Over the crest of the hill,

Where the clover and corn lay a-sleeping

Under the moonlight so still.

Leaping so late and so early

Under their bite and their tread,

The swedes and the wheat and the barley

Lay cankered and trampled and dead.


A poacher's poor widow sat sighing

On the side of the moss patterned bank

Where under the gloom of the fir woods

One acre of ground laying rank.

She watched over barely-grown clover

Where rabbit or hare never ran

For the ground that it all covered over

Hid the blood of a good, murdered man.


She thought of the shaded plantation

And the hares and her husband's own blood.

And the voice of her own indignation

Rose up to the throne of her God.

There's blood on your new, foreign shrubs, Squire;

There's blood on your pointer's cold feet.

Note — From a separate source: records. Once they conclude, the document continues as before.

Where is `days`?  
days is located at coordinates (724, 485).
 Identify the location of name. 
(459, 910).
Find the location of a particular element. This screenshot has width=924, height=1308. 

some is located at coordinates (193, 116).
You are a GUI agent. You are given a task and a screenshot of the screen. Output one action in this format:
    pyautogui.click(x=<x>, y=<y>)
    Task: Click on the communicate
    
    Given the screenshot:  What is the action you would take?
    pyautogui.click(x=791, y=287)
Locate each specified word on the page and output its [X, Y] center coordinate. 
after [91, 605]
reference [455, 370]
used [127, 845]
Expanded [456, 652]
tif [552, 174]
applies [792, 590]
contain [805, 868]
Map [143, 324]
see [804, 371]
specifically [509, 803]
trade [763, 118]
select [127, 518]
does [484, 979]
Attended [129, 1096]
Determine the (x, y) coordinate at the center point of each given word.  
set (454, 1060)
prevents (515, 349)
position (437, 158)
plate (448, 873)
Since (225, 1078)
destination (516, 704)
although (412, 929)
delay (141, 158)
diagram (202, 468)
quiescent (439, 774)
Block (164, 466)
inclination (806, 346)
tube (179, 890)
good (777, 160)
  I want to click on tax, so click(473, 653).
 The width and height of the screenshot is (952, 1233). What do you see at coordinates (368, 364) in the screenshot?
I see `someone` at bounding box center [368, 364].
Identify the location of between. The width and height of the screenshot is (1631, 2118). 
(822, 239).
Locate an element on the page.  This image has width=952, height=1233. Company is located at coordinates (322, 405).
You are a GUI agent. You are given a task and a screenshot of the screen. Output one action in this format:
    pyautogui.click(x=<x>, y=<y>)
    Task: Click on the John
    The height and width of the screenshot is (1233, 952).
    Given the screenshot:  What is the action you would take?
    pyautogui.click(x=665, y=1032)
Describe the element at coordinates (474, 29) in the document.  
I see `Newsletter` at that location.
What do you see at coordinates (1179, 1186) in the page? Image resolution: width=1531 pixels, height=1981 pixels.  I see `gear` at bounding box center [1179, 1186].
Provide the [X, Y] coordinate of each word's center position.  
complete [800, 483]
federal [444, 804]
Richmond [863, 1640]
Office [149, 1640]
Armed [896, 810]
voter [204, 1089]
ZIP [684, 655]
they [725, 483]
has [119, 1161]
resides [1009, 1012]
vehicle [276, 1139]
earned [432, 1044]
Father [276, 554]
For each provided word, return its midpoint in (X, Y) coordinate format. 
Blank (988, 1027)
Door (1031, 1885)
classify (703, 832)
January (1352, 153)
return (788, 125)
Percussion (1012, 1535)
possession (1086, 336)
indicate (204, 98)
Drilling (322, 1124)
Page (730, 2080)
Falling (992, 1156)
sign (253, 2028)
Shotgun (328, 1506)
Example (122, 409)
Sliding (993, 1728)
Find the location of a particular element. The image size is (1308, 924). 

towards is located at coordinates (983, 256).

There's blood on the game that you sell, Squire,

And there's blood on the game that you eat.


You have sold out the laboring man, Squire,

Both body and soul for to shame,

To pay for your seat in the House, Squire,

And to pay for the feed of your game.

You made him a poacher yourself, Squire,

When you'd give not the work nor the meat.

And your barley-fed hares robbed the garden

At our starving, poor little ones' feet.


When packed into one tiny chamber,

Man, mother, and little ones lay,

While the rain pattered in on our bride bed

And the walls barely held out the day,

When we lay in the heat of the fever,

On the mud and the clay of the floor,

'Til you parted us all for three months, Squire,

And we knocked at the workinghouse door.


So, to kennels and liveried varlets,

Where you starved your own daughter of bread,

And worn out with liquor and harlots,

See your heirs at your feet lying dead.

When you follow them into your heaven,

And your soul rots asleep in your grave,

Then, Squire, you will not be forgotten

By the free men you took as your slaves.